Image: HB Antwerp logo

The diamond company HB Antwerp wants to train and recruit eighty diamond polishers in the next two years. For this purpose it is setting up its own training center.

HB Antwerp is located in the diamond district. It employs 85 people and cuts diamonds for the luxury brand Louis Vuitton, among others.

We are going to train those people ourselves,” says spokesperson Margaux Donckier. “There is a diamond cutting training course in Antwerp, but it is organized at irregular times. It only happens when different companies want to recruit diamond polishers in the same period. We can’t wait for that, so we are starting our own training center. We will start in September. A basic training course lasts twelve weeks each time.

No degree required

Anyone can apply. A degree is not required. “There is, however, a rigorous selection test, which tests technical skills and mathematical understanding,” says Margaux Donckier. “In the first series, we will train eight people. We want to organize the training three times a year. Starting in 2023, sixteen candidates will be admitted per session. Those who pass will automatically be offered a job with us.

Simon Rubbrecht has already completed a twelve-week series of classes. He took part in the general training course organized jointly by several companies. “Next week I start working at HB Antwerp,” says Simon. “That is first for six months through individual professional training. If that goes well, I will be hired permanently. I’ve known the diamond sector for several years, but as a security guard for Securitas. I did the surveillance in the diamond district. Due to corona, this was no longer necessary because people were working from home. So I ended up as a security guard in a supermarket and then in the port. But I wanted to do something else. When I heard that a training course for diamond polishers was being organized, I immediately signed up,” Simon says.

Give sparkle to diamond

The Hoboken (Antwerp) native does not regret his choice. “I had never held a diamond before this training. But in the past three months I have learned an awful lot,” says Simon. “For example, I looked at a diamond with a microscope and learned what it looks like inside and how it is cut. As a polisher, I have to brilliantize a diamond. This gives it more sparkle. There is a lot of precision work involved. Everything has to be finished nicely symmetrically. You have to have a good eye and a lot of patience. Actually, I’m tinkering all the time, which is what I like to do.

Competing with India

Why is HB Antwerp suddenly recruiting so many polishers? “Because we are growing strongly,” says Margaux Donckier. “Today, most rough diamonds are cut in India, because the labor costs are lower there. Our sophisticated polishing machines now allow us to compete with India. To operate those polishing machines, we need polishers. Moreover, Asian and American customers, for example, attach great importance to the fact that a diamond is completely made in Antwerp. Just like watches for a certain audience have to come from Switzerland and shoes from Italy.
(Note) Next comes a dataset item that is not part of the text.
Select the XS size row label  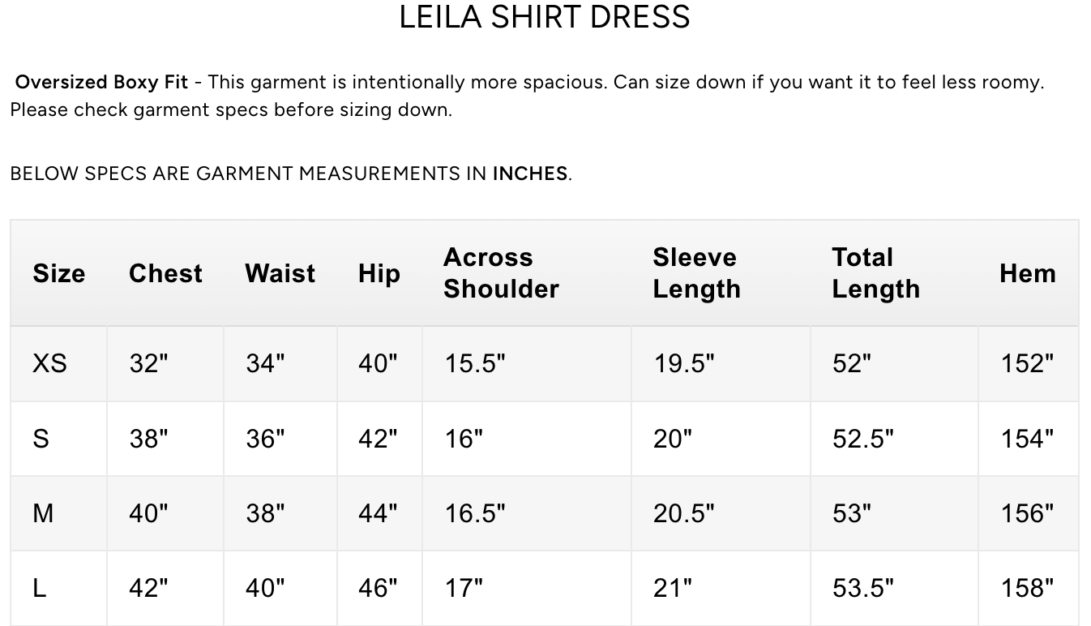click(49, 363)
HB Antwerp is also going to train some diamond planners. These are people who determine how many diamonds can be extracted from a particular stone. “For these positions we are mainly aiming at engineers and people with a technical background,” says Margaux Donckier.

The company will also organize courses for jewelers, so they can better answer their customers’ questions about diamonds.

Praise from Mayor De Wever

Antwerp Mayor Bart De Wever (N-VA) is delighted with the HB Antwerp training center. “The influx of the few training courses in diamonds that were left in Antwerp is drying up. It was an ending story. HB Antwerp is reversing that trend,” he says.

In 1914, Gazet van Antwerpen wrote in an article that it is better to know a craft than to go into business. I think this is still true today. Good artisans like diamond polishers always find work.